■ **Brief**
Render the rows below as a Markdown table with the columns "No." and "Line", beginning at the line containing "You are a GUI" and continuing through the final row, skipping blank lines and leaving out the pictures.

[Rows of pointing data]
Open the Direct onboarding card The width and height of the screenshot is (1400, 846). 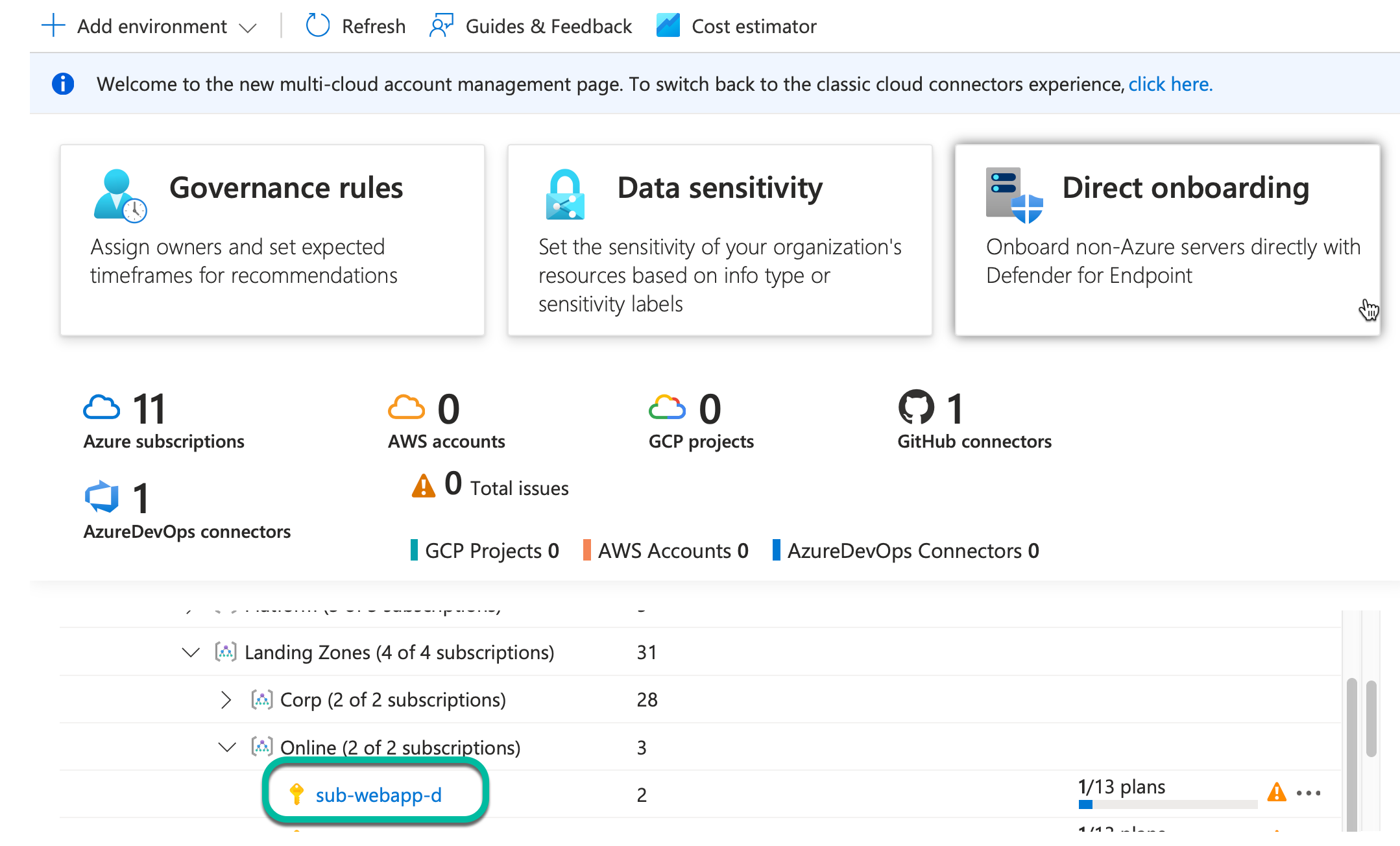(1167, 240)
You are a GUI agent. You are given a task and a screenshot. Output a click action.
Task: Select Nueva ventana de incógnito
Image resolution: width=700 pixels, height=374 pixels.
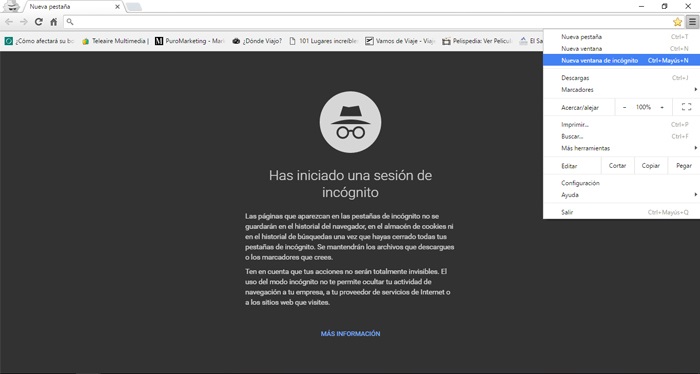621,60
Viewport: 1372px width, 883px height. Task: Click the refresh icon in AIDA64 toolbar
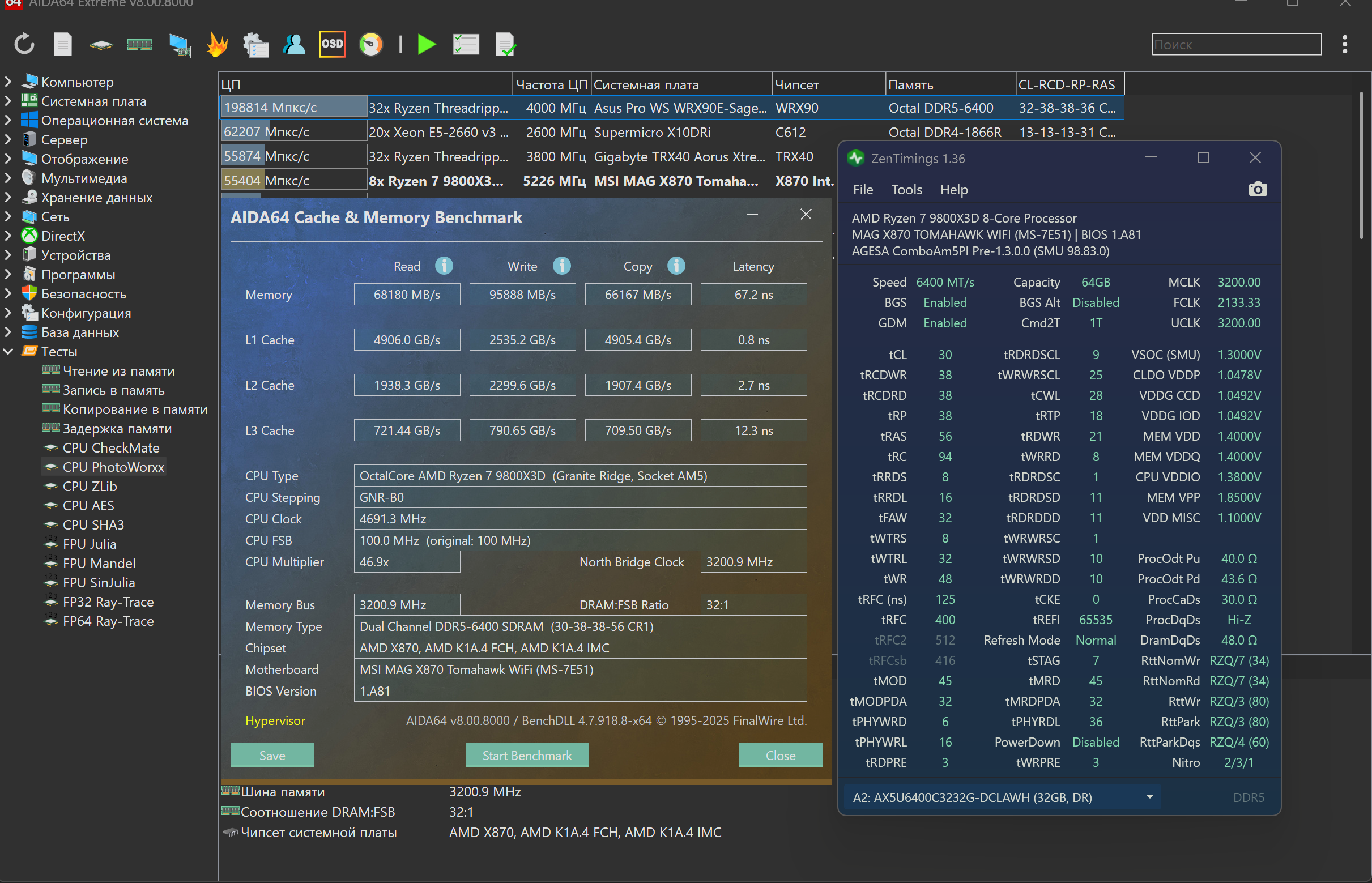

■ **Worked solution**
| No. | Line |
|---|---|
| 1 | You are a GUI agent. You are given a task and a screenshot. Output a click action. |
| 2 | Task: Select Nueva ventana de incógnito |
| 3 | Image resolution: width=700 pixels, height=374 pixels. |
| 4 | 621,60 |
| 5 | Viewport: 1372px width, 883px height. Task: Click the refresh icon in AIDA64 toolbar |